If you’d told Rainey in 1988 that he would have a long and glorious GP career, that he would be celebrated the world over and have crowds cheer his attendance, that swarms of autograph seekers would wait outside his motorhome, but he would never win a race, then Rainey would have left Europe and racing. He’d have probably returned to America and picked up his tool belt—Rainey was a carpenter on and off during his formative years—or started a business with his father or brother. Rainey wasn’t in Grand Prix to make up the numbers, or to be a rolling billboard for his sponsors.

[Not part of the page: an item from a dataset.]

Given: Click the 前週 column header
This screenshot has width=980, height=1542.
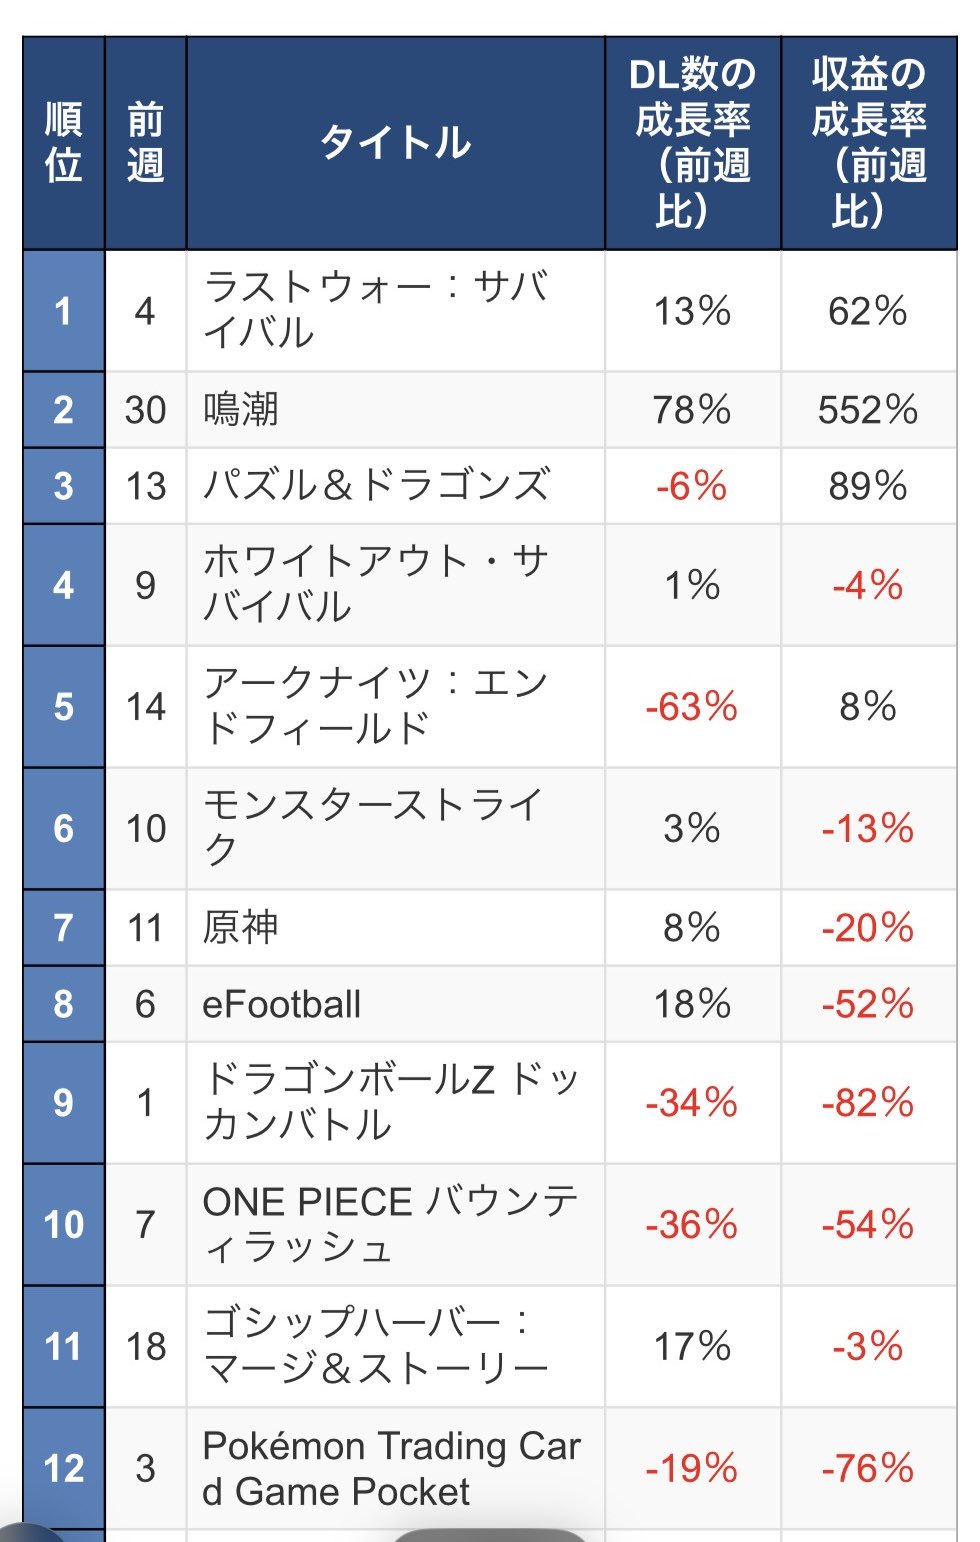Looking at the screenshot, I should [145, 142].
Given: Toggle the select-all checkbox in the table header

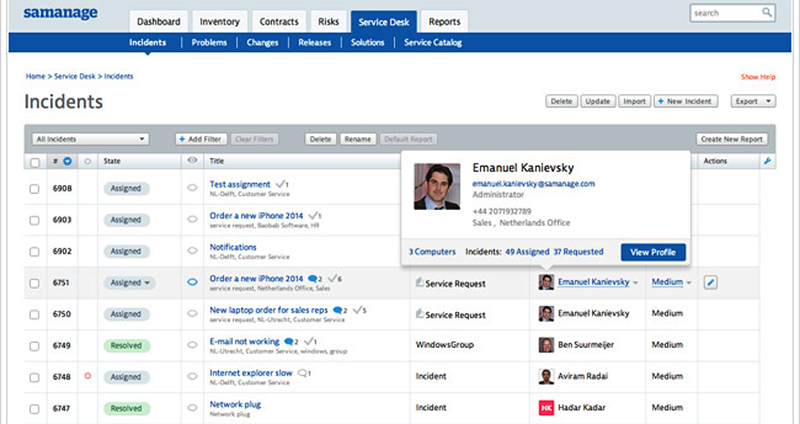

The 1992 Spanish Grand Prix of Jerez was a race where Rainey was trounced by Michael Doohan’s factory Honda by nearly 20 seconds. His reaction, pictured above in a photograph by Nathaniel Mendell, to “getting beat” was classic Rainey. He would be in better cheer at a funeral, I bet.
It was Rainey’s friend and sometime rival Eddie Lawson who, after he stopped racing and retired, explained that for a top level rider there is no podium middle ground. If you win, Lawson said, then you’re happy until the next race and all is well. If you get beat … well, then “everybody’s gotta die.”